The three founders of the Black Lives Matter (BLM) movement, Alicia Garza, Patrisse Cullors, and Opal Tometi, began their equality journey in 2013 as a Facebook hashtag, although within the first year it was drawing large crowds of protestors who shared the same goal of battling and dismantling white supremacy. The organization got larger and larger as the years passed while the need for change became a more and more widely accepted idea.
Starting on May 26, 2020, the day after the death of George Floyd, the protests began again and the number of protesters broke records, making this movement the biggest in US history.
Recently many people have taken to the screens again to voice their opinions and share their thoughts on the way our world is changing. Websites like Instagram and Twitter have become a hub of ideas for both sides of the political spectrum.
Sophomore student Sabrina Solan has been using her Instagram platform to spread awareness on the Black Lives Matter movement and subjects similar to it.
“We have had time to learn more about it individually and come together as a group [because of the pandemic]” Sabrina said when asked about her view on how the pandemic has changed the spread of awareness of the BLM movement.
Although she has since stopped using social media, Mx. Nguyen, an english teacher, agreed that participating in the spread of awareness online is a good step forward our nation is taking.
“I did utilize social media to engage actively in changing [policies], she said about her experience with sparking change on social media.
The changes that we have been watching for the past few years in our local and national governments have led to changes in our curriculum and students are being taught about the things that are causing and driving those changes.

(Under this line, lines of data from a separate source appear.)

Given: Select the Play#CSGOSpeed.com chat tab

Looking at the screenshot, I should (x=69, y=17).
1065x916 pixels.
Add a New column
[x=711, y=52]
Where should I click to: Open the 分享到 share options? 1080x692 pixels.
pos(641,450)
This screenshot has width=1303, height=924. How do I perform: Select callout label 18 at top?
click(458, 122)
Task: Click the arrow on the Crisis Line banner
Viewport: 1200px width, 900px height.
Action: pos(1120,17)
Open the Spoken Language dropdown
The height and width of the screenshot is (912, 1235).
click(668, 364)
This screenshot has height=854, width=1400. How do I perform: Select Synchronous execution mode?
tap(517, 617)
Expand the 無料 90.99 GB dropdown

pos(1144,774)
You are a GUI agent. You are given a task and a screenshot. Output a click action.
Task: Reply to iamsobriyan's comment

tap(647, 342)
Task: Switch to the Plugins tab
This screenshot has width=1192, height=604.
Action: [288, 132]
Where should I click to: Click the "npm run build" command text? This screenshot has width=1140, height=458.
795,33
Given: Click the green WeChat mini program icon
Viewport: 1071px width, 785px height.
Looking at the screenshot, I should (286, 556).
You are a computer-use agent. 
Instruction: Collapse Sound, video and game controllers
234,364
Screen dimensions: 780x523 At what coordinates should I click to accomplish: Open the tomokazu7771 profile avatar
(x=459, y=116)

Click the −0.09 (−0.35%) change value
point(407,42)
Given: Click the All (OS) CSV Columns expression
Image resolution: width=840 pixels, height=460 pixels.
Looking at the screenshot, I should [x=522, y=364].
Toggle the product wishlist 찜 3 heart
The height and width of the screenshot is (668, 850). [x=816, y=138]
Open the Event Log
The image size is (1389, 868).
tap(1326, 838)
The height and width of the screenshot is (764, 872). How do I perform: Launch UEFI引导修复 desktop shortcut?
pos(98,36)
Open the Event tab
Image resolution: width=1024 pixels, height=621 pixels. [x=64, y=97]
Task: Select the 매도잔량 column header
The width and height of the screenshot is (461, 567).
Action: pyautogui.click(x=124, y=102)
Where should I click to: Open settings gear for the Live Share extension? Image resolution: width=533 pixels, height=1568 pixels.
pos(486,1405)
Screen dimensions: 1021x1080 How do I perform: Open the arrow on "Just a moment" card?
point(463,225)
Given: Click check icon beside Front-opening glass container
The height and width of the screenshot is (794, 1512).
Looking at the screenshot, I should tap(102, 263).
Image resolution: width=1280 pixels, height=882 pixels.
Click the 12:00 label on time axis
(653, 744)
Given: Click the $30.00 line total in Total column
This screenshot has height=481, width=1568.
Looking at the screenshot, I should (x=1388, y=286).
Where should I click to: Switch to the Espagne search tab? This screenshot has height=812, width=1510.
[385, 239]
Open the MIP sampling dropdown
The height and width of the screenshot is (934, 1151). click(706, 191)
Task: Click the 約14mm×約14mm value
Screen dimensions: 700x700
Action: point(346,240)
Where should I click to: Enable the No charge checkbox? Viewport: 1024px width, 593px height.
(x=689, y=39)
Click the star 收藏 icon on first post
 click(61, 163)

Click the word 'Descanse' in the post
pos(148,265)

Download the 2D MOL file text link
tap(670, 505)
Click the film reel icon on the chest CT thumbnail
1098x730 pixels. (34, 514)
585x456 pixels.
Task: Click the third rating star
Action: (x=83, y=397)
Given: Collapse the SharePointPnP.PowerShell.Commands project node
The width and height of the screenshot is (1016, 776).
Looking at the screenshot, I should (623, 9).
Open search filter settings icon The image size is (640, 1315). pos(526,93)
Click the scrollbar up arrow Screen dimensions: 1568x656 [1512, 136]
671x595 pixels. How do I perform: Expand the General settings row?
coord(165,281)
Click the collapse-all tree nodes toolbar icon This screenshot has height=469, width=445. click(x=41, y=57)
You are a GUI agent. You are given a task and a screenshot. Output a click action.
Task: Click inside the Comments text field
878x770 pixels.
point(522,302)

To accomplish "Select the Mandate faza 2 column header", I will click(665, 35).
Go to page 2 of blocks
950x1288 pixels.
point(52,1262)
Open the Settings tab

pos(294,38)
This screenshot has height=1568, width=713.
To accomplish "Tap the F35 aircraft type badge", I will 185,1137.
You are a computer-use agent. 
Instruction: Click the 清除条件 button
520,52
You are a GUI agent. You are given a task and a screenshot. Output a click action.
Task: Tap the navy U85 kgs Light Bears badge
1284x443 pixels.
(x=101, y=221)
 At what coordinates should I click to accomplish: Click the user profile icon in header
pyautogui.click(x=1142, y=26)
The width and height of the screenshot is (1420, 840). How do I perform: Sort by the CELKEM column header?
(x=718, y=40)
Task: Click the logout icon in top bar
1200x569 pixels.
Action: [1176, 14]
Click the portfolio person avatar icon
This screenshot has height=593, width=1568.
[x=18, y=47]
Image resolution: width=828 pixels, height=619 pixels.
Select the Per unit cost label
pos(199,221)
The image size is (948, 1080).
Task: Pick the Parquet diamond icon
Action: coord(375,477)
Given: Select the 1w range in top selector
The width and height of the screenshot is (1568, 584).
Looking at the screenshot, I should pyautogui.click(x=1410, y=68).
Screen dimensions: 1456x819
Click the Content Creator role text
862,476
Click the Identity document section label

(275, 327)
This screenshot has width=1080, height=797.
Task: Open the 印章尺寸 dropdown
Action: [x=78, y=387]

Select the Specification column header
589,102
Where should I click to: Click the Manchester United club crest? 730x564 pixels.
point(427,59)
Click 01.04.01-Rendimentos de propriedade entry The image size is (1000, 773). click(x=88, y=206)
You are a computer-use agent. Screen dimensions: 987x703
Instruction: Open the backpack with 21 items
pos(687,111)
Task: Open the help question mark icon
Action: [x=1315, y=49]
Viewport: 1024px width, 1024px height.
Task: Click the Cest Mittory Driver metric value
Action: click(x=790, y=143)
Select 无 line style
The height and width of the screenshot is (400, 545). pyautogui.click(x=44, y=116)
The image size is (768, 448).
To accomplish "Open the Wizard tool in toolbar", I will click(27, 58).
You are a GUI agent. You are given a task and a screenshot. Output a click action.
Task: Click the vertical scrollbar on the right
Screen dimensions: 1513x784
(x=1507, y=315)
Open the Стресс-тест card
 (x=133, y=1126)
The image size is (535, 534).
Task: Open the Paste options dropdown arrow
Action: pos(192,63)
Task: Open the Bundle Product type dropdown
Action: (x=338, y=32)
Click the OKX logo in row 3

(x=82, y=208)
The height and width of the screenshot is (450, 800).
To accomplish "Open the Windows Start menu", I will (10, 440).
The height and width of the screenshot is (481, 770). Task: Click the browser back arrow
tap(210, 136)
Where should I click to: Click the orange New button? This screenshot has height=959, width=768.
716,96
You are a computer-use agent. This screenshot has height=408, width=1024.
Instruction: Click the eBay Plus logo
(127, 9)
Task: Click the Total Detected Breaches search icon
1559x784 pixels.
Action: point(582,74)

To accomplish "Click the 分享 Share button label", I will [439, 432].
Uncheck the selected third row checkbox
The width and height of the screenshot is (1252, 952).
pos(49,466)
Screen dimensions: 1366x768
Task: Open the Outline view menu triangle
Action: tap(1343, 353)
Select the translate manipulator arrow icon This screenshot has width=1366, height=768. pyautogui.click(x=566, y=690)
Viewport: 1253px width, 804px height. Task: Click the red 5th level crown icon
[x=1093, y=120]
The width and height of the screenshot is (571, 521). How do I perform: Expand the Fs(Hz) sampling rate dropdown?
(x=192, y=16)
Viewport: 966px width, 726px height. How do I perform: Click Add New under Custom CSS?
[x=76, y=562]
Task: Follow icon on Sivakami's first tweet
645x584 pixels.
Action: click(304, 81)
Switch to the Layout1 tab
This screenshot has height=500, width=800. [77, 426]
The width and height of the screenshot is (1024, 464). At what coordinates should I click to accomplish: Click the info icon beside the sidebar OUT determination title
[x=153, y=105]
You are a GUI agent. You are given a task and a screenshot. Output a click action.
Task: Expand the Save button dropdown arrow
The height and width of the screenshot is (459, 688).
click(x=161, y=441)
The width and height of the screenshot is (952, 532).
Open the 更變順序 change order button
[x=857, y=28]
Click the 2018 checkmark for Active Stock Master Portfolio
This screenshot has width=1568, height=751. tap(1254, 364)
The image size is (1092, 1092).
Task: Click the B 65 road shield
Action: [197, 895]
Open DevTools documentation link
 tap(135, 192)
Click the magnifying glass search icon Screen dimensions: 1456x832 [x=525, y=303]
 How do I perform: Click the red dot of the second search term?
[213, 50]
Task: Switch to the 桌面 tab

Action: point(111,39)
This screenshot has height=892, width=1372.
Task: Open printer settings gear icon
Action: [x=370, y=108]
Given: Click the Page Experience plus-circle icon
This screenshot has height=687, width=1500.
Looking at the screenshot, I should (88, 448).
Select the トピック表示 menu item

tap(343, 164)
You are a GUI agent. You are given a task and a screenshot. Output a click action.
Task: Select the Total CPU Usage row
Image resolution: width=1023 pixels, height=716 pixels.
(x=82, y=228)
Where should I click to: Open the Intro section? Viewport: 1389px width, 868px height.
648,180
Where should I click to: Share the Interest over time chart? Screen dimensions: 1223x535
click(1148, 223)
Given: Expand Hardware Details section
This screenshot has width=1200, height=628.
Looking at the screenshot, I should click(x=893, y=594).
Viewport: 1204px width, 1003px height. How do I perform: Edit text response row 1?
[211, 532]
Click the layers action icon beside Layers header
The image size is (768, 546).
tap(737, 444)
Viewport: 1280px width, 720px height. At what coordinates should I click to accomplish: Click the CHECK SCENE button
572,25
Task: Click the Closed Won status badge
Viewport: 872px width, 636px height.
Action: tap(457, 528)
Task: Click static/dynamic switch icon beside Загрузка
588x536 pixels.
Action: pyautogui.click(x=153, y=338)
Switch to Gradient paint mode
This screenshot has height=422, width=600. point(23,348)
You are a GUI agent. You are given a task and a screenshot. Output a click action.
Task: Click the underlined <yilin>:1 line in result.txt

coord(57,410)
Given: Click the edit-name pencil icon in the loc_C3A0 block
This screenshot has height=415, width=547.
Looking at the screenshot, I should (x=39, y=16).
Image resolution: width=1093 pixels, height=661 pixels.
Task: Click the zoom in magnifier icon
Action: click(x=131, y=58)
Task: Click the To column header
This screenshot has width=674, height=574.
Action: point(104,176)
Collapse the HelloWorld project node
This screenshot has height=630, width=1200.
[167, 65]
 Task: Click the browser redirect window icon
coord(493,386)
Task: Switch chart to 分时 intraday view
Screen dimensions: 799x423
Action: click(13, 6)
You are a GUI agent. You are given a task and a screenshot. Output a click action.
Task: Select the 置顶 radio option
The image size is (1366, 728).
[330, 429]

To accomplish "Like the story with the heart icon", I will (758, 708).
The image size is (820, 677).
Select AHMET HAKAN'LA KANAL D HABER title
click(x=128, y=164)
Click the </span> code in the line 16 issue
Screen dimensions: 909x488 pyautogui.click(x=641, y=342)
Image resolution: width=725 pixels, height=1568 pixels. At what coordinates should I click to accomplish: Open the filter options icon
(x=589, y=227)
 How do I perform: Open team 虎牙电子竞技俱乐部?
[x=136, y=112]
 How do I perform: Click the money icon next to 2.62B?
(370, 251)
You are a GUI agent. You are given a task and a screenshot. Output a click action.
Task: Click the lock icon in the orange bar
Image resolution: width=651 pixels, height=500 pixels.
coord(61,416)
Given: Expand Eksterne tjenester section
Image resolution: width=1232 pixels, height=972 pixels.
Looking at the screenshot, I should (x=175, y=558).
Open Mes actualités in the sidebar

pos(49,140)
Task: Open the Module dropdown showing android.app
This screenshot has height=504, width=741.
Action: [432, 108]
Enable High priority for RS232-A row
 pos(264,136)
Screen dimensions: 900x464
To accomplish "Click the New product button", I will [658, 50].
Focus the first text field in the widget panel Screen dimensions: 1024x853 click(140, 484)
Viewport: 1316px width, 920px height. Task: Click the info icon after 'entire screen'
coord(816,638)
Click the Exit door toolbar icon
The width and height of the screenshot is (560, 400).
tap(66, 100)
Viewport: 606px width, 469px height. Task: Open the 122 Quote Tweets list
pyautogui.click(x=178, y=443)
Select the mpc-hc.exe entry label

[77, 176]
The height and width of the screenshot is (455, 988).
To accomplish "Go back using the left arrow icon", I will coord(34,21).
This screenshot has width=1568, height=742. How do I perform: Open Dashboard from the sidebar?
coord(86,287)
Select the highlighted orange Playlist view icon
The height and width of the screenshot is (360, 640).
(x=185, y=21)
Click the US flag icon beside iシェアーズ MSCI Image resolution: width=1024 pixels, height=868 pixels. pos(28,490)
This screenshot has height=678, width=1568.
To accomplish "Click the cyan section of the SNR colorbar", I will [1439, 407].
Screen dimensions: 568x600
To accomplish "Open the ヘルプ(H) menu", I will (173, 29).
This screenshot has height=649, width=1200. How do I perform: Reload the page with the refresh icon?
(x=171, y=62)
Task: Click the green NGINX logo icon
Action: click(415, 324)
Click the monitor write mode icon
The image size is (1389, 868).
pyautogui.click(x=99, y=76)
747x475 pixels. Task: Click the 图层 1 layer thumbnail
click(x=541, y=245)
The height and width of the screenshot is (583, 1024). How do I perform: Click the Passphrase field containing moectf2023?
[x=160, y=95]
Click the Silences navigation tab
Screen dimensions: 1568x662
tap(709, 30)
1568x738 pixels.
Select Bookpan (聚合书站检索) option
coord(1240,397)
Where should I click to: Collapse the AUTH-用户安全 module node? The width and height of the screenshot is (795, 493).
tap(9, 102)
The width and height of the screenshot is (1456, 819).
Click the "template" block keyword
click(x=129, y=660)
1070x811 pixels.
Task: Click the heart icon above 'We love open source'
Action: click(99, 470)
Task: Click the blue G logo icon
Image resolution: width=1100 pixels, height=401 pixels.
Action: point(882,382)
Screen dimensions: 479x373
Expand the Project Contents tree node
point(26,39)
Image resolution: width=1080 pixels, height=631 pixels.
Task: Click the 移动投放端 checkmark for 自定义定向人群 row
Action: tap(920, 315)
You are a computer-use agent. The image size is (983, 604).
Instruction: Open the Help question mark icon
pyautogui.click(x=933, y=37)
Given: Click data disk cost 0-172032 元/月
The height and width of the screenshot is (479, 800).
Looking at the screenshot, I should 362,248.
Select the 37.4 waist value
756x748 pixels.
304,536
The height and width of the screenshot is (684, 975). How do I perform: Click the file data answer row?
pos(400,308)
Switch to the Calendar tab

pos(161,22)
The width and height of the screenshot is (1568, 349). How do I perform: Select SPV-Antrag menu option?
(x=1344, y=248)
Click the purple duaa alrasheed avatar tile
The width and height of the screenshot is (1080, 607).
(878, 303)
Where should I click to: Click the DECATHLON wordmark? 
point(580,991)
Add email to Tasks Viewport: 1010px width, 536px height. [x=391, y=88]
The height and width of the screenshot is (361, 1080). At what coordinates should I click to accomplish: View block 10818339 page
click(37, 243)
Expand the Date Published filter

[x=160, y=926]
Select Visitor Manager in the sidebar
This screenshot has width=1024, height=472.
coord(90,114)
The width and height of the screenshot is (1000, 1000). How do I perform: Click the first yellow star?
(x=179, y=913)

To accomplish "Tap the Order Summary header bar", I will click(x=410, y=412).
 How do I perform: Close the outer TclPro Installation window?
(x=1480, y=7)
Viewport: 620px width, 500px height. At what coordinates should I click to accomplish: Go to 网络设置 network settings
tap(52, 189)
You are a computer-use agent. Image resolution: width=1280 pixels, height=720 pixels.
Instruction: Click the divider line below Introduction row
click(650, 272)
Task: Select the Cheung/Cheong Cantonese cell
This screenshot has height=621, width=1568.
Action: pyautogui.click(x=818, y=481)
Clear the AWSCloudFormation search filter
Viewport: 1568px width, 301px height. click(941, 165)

“I [think] talking about the subject is important for students [because] it’s something that many people here in the US are fighting for,” Sophomore Bella Prado explained when asked about her thoughts on the new topic students are learning at Sequoia.
Claire Heritier-Kerby, a sophmore Modern European History teacher, explained why teaching her students about the BLM movement was important to her.
“Ideally, history would be a class that lets students have the tools to talk about the world around them and that is just not always the case with the courses as we have them now,” she explains, “so in order to do that, we have to make explicit time for those conversations to happen”.
Throughout lifetimes of oppression, systematic racism, and white supremacy, black and African American communities have fought to have their stories told in our history books and the Black Lives Matter movements have pushed this dream into reality. Our education system is starting to understand its impact on the lives of students and their outlook on life positively and powerfully.